Strain differences of i-compounds in relation to organ sites of spontaneous tumorigenesis and non-neoplasticrenal disease in mice

Possible associations between the patterns and levels of I-compounds (putative endogenous, age-dependent, adductlike DNA derivatives) and the incidence of spontaneous tumors and renal diseases in mice were investigated by ³²P-postlabeling assay. Liver, lung and kidney DNAs of 8-10 month old inbred male mice of strains C57BL, C3H, CBA, A and RFM were examined. It was found that liver DNA of the C3H mouse, known to develop a high incidence of spontaneous hepatomas, and lung DNA of the mouse, known to have a high incidence of spontaneous lung tumors, contained smaller numbers and significantly lower total levels of I-compounds as compared with the resistant C57BL mouse. Kidney DNA of C57BL, C3H and A mice presented significantly higher levels of I-compounds compared with those of CBA and RFM mice, both of which are known for exceptionally high incidences of spontaneous renal diseases.

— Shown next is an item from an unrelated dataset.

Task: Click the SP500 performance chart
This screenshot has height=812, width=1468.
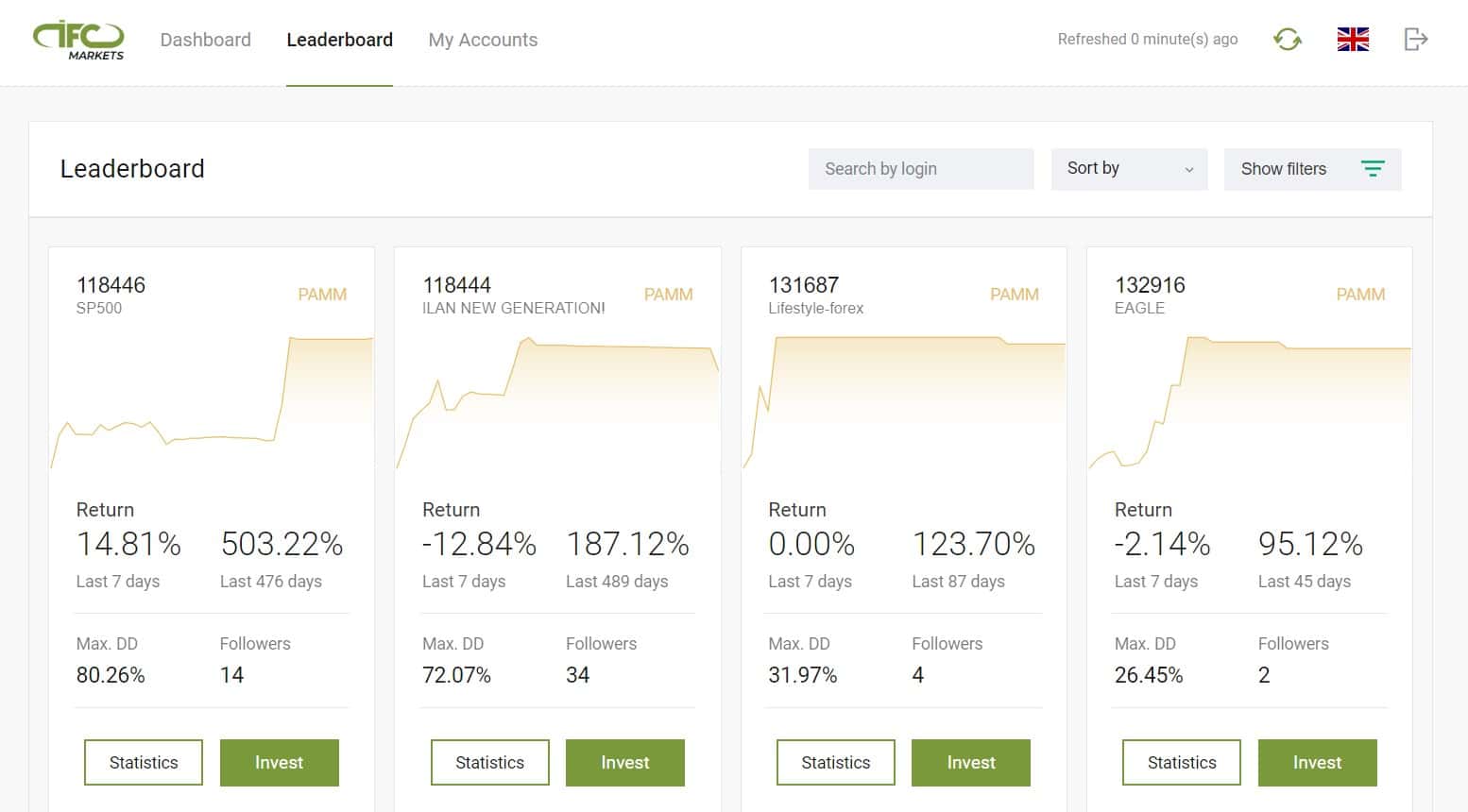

Total kidney I-compound levels in CBA and RFM mice were only 30-40% of those found in C3H, A and C57BL. Reduced I-compound levels observed in the three organs thus tended to be associated with spontaneous tumorigenesis and degenerative disease in susceptible strains, suggesting that I-compounds may be important for normal gene transcription and DNA replication. On the other hand, some of these DNA derivatives may, as adduct-like premutagenic lesions, contribute to spontaneous tumorigenesis. This was suggested by the finding that CBA mice which exhibit moderate spontaneous hepatoma incidence, had higher levels of certain I-compounds in their liver DNA although the total levels were not significantly different compared with those in C57BL mice. The observations of the present study suggest that (i) the patterns and levels of I-compounds are genetically determined and (II) lack or excess of these DNA modifications may result in adverse health effects; however, this may not always be the case, for example, if modulating factors exist which compensate for I-compound deficiency.